The troubled star spent more than 10 years battling addictions to heroin and crack cocaine, and after a lengthy spell at a rehab clinic in Thailand, he declared earlier this year (15) that he is finally drug-free.

During his career he has often been accused of glamourising drug use, and now he has risked angering his critics again by referencing crack-smoking and heroin-taking in the clip for the reunited band's new track, Heart of the Matter.

The promo is set in an interrogation room with Doherty and his fellow Libertines frontman Carl Barat torturing a man who is handcuffed to a chair.

Doherty slaps and laughs at the man before acting out a scene in which he puffs on a glass crack pipe and blows the smoke into his victim's mouth, holds a cut-throat razor to the man's neck, and finally injects him with heroin.
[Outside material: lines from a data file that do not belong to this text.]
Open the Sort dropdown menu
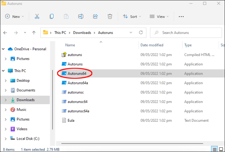The image size is (225, 152). pyautogui.click(x=132, y=16)
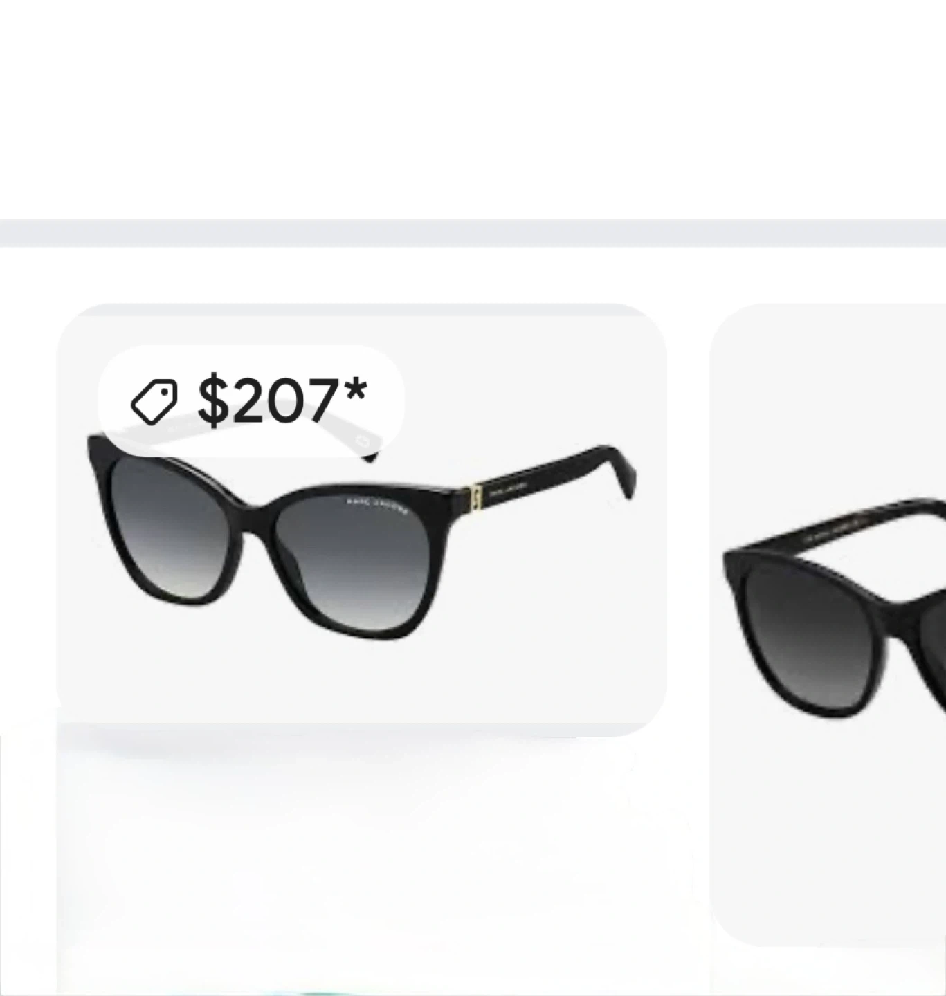The height and width of the screenshot is (996, 946).
Task: Click the gap between the two product cards
Action: pyautogui.click(x=689, y=519)
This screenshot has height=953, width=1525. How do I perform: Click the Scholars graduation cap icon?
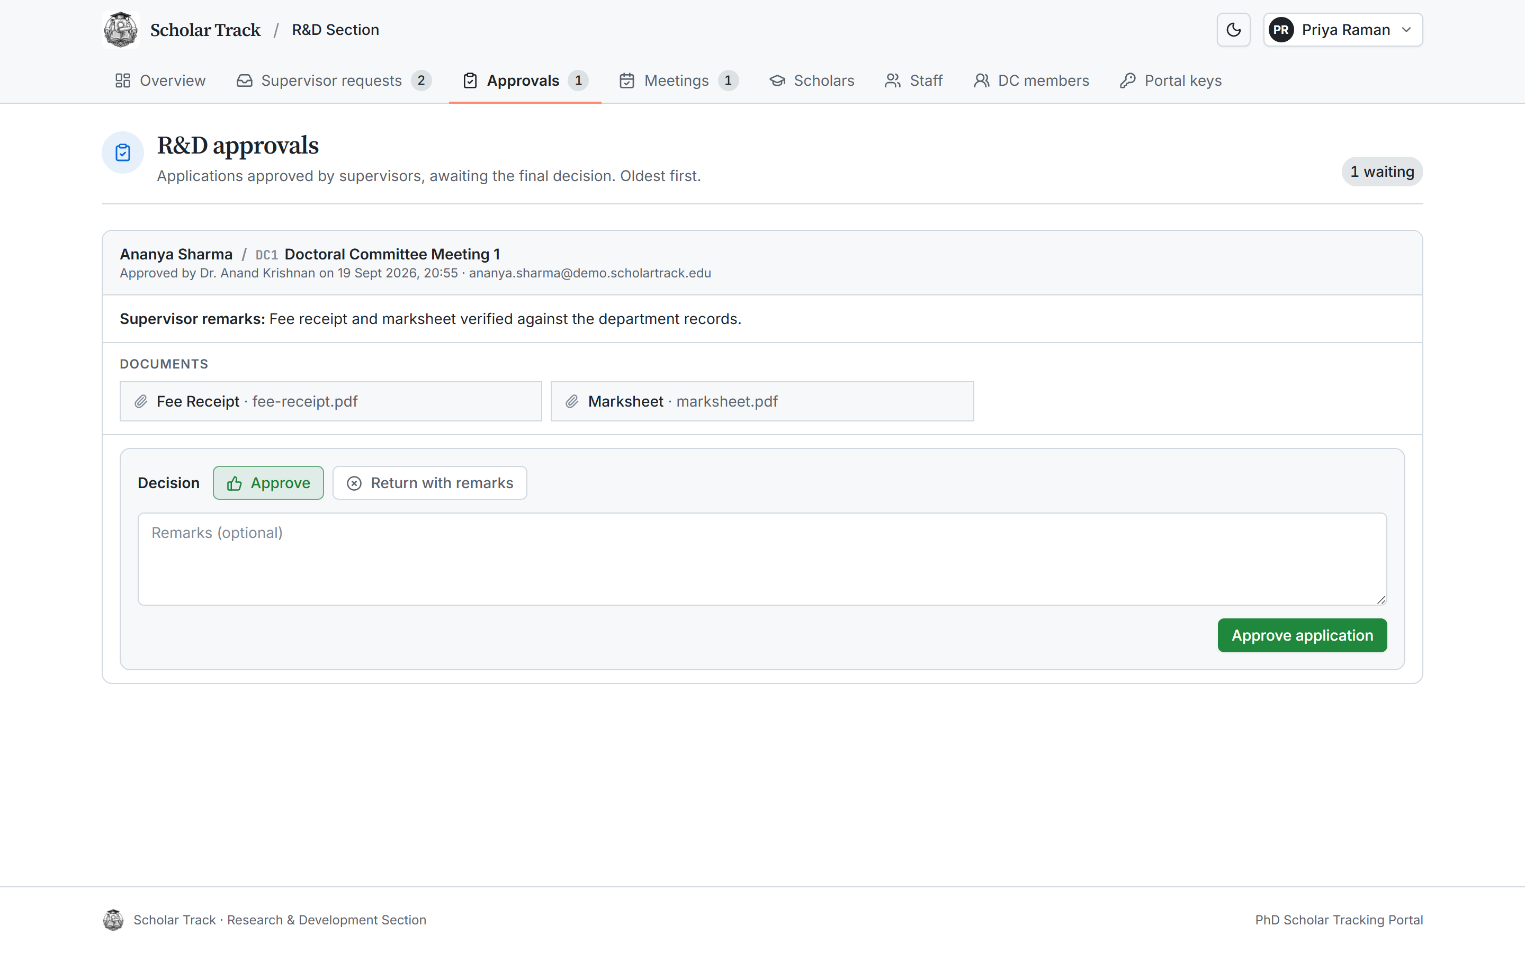tap(777, 81)
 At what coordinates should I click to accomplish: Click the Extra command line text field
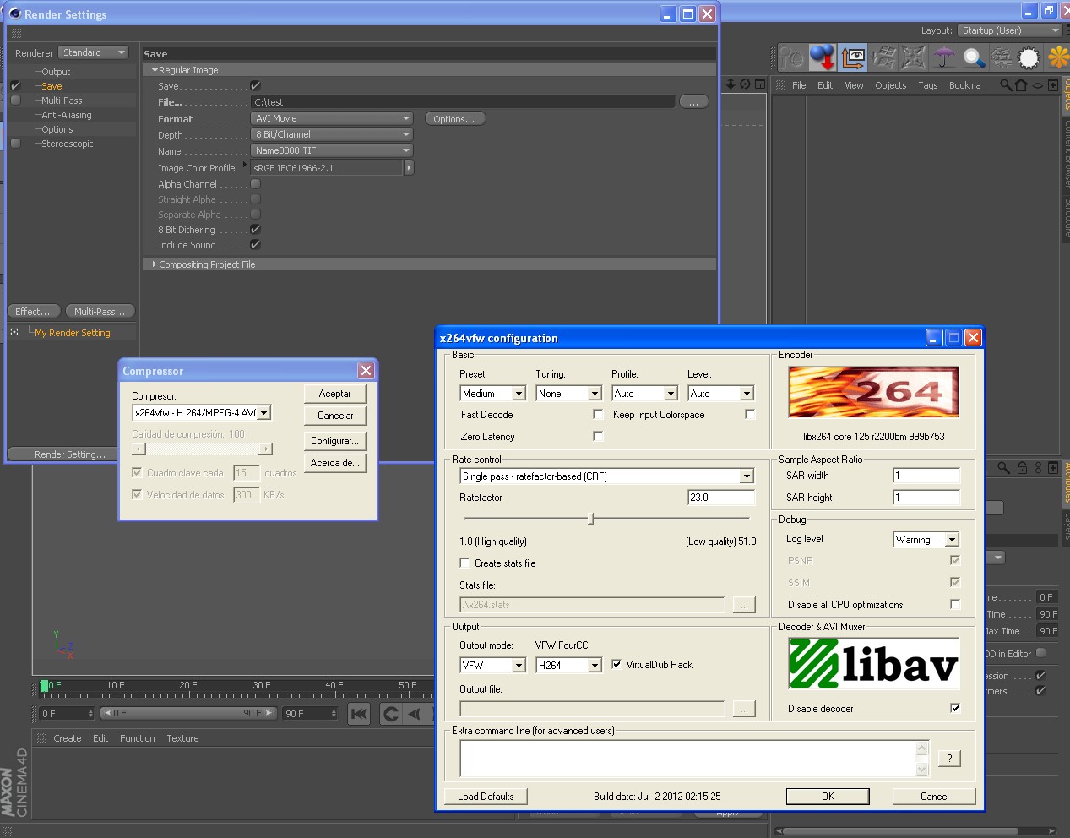pos(687,759)
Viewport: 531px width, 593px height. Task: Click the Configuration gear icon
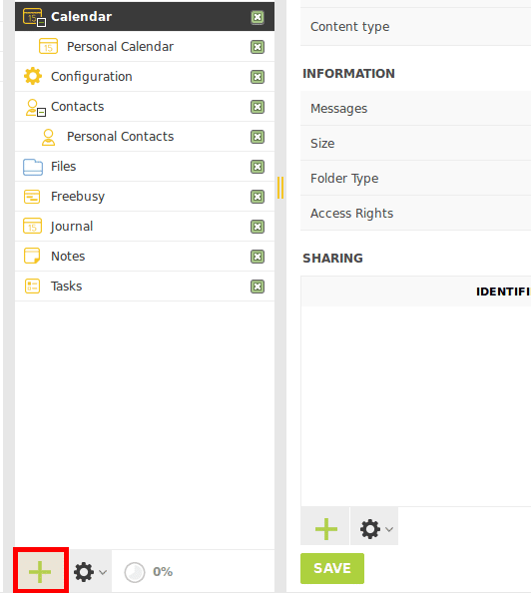[x=33, y=77]
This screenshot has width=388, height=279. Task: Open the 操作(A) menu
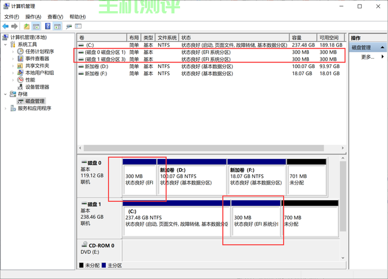tap(33, 17)
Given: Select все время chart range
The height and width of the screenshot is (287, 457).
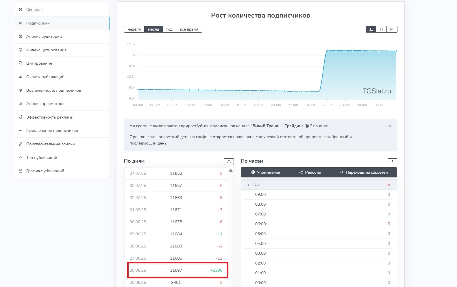Looking at the screenshot, I should click(x=189, y=29).
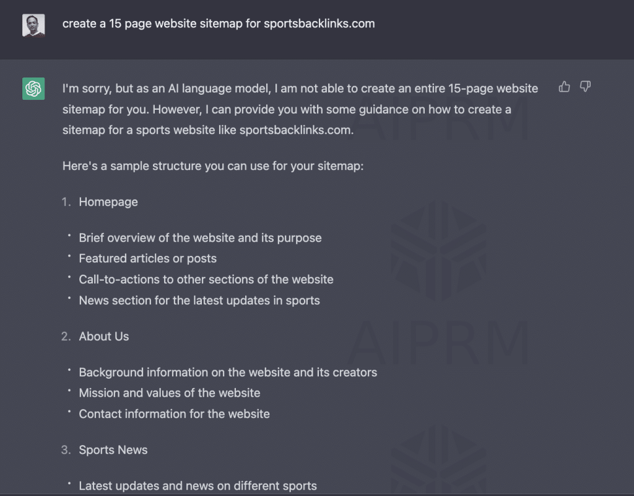Click "Call-to-actions to other sections" bullet
634x496 pixels.
pos(206,280)
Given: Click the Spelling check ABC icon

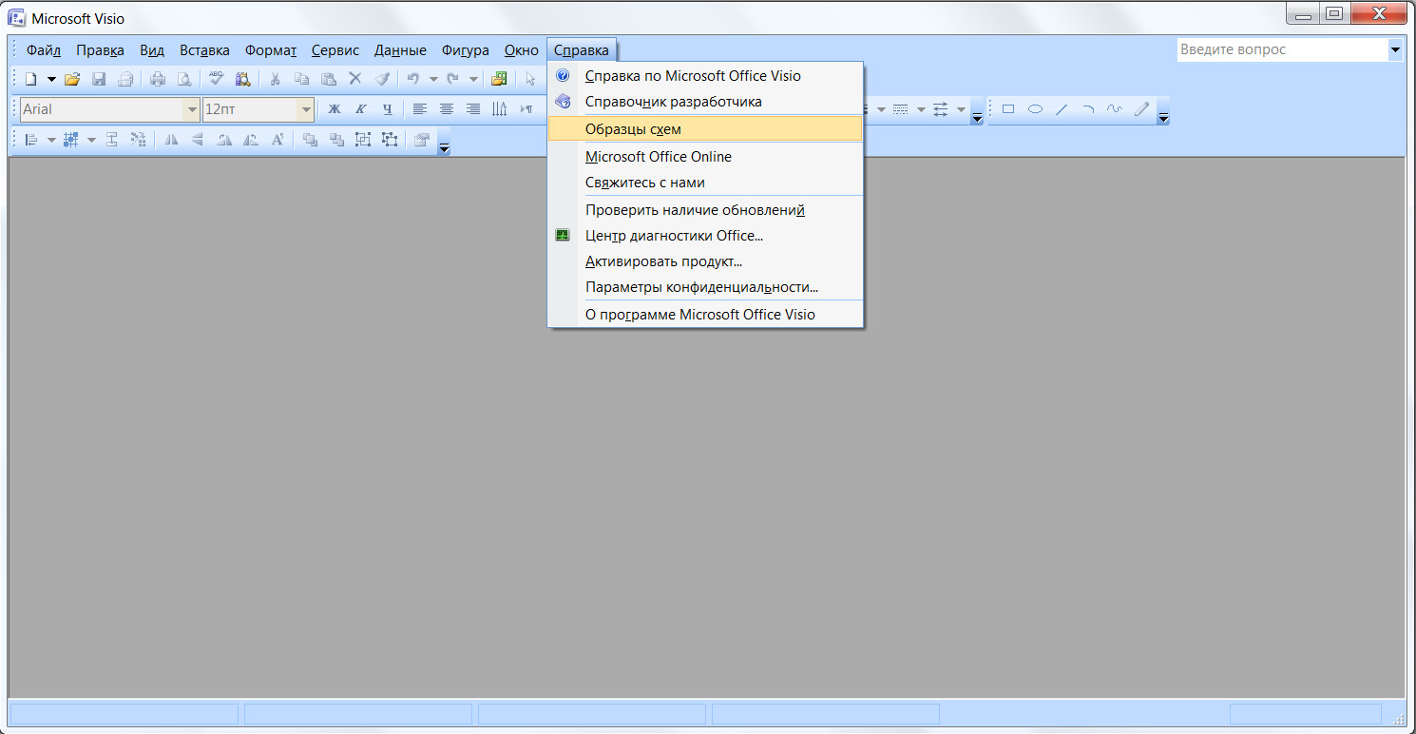Looking at the screenshot, I should coord(216,79).
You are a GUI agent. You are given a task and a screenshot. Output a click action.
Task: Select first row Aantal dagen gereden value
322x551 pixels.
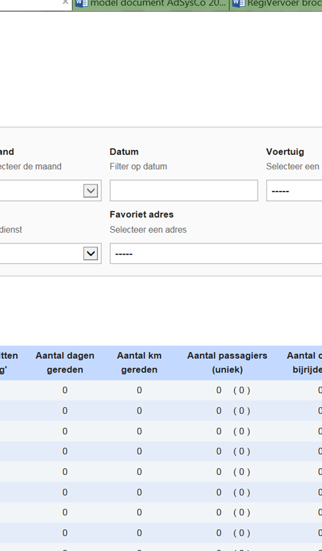(x=65, y=391)
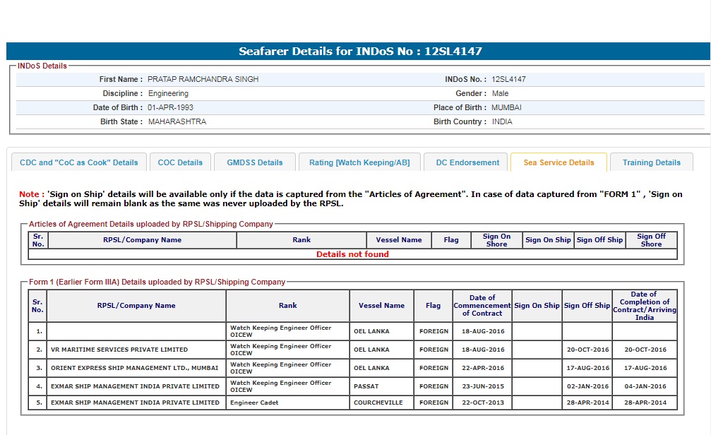This screenshot has height=435, width=711.
Task: Select the Sea Service Details tab
Action: click(558, 162)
The video's director Roger Sargent says, "The Libertines have never been a band to lack candour or bravery... almost to a fault. Their honesty, their friendship has played out in the public domain often with catastrophic consequences. In Heart Of The Matter, Peter and Carl reflectively talk about the damage and abuse they have caused themselves over the years, openly mystified that they have survived thus far. It's a catharsis, a bleak, bold and brave one.

"To that end, when we talked about making the video for the song we all felt it had to be similarly honest. The unsettling subjects could not be shied away from. On the contrary, these had to be faced head on."